CC0 has been listed by Fedora as a 'good' license for code and content (corresponding to allowed and allowed-content under the new system). We plan to classify CC0 as allowed-content only, so that CC0 would no longer be allowed for code. This is a fairly unusual change and may have an impact on a nontrivial number of Fedora packages (that is not clear to me right now), and we may grant a carveout for existing packages that include CC0-covered code. While we are moving towards a process in which license approvals are going to be done primarily through the Fedora license data repository on gitlab.com, I wanted to note this on the mailing list because of the significance of the change.
Hi!
I was made aware of this change just today.
Given that this is a "significant" change, would it be possible to announce this more widely / publicly than the rather obscure "legal" mailing list?
We already have a not insignificant number of packages in Fedora that are licensed CC0. For example, it's not really a "popular" license for Rust projects, but we have 22 of them that are licensed CC0:
https://sourcegraph.com/search?q=context:global+r:src.fedoraproject.org+file...
Should we attempt to inform upstream projects that their code is, going forward, not going to be considered "FOSS" unless they relicense?

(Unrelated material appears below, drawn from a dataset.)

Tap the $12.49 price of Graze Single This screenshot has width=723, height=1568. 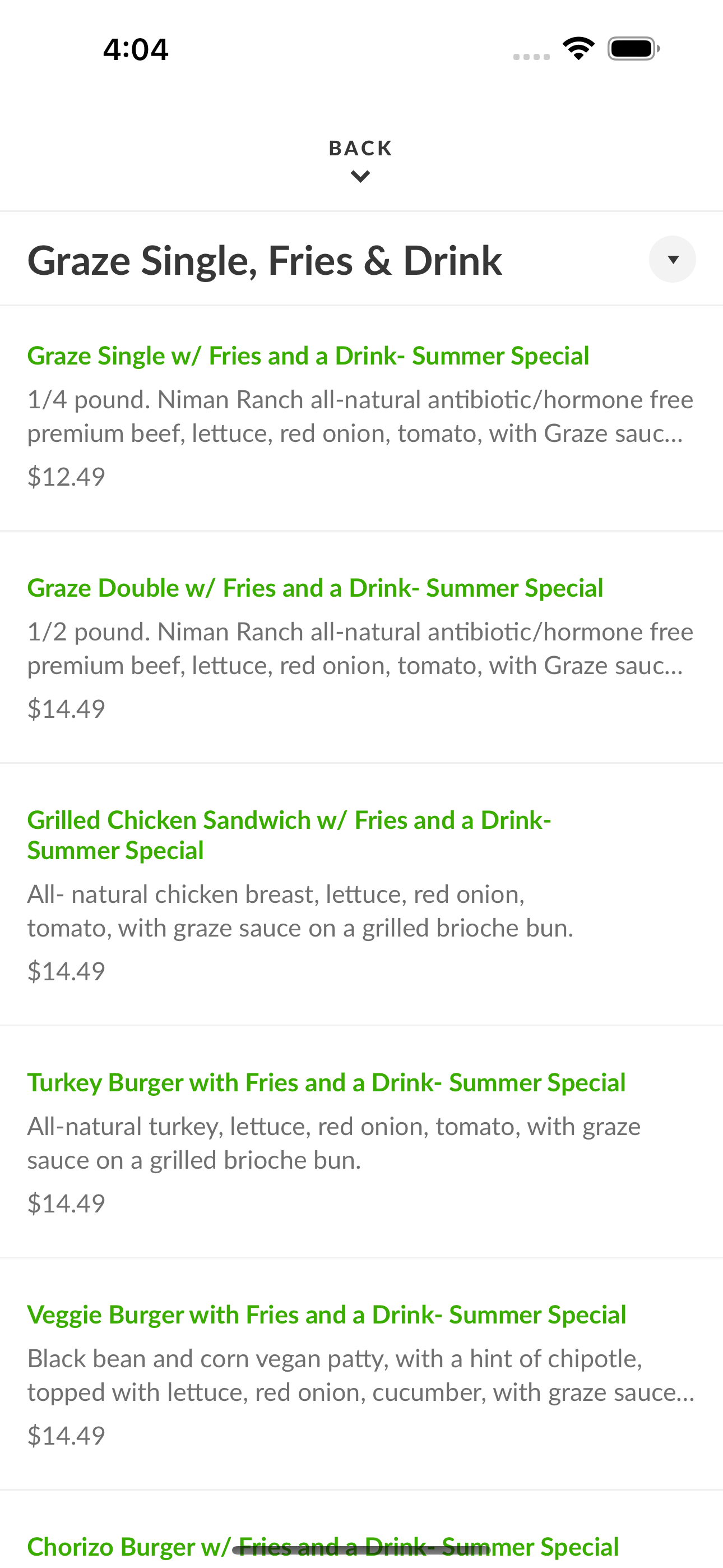tap(66, 477)
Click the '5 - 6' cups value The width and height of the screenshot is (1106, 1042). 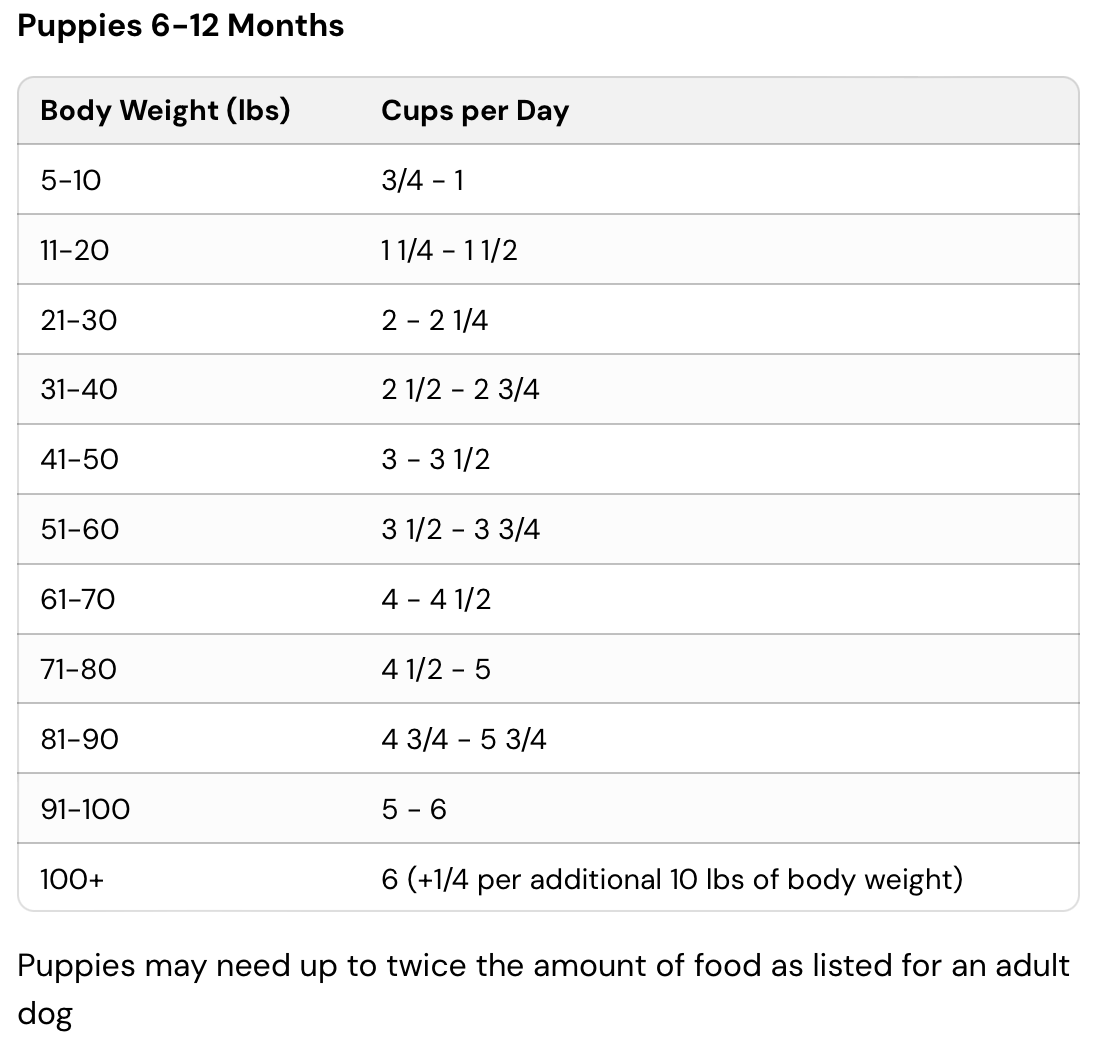coord(414,808)
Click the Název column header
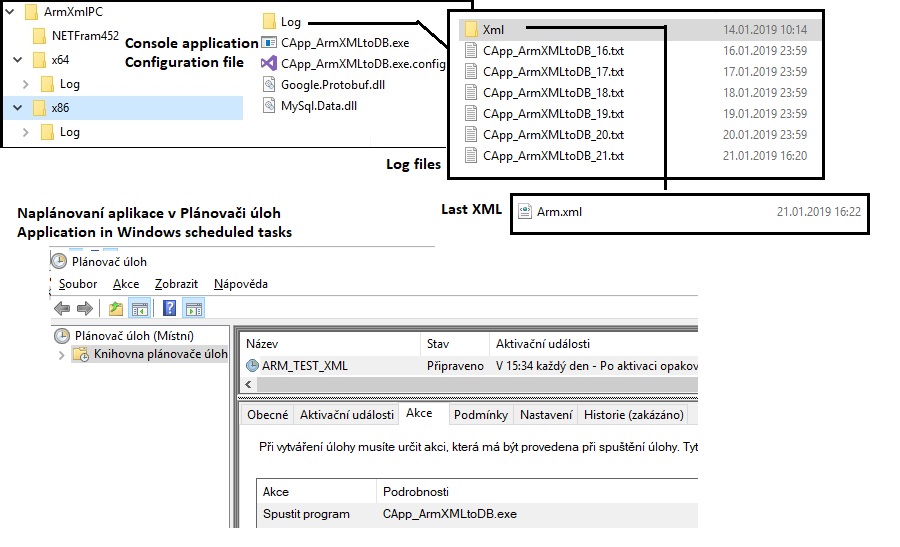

What will happen if a project that we have in Fedora today grows a dependency on something that's still CC0-licensed? Will that block us from updating that software until the affected project is re-licensed? Who will convince projects that this is necessary? Where is publicly visible announcement that they could be pointed to? (And no, a mailing list post doesn't count.)
As it is, I consider this change a serious roadblock for getting up-to-date software (including security fixes) to users.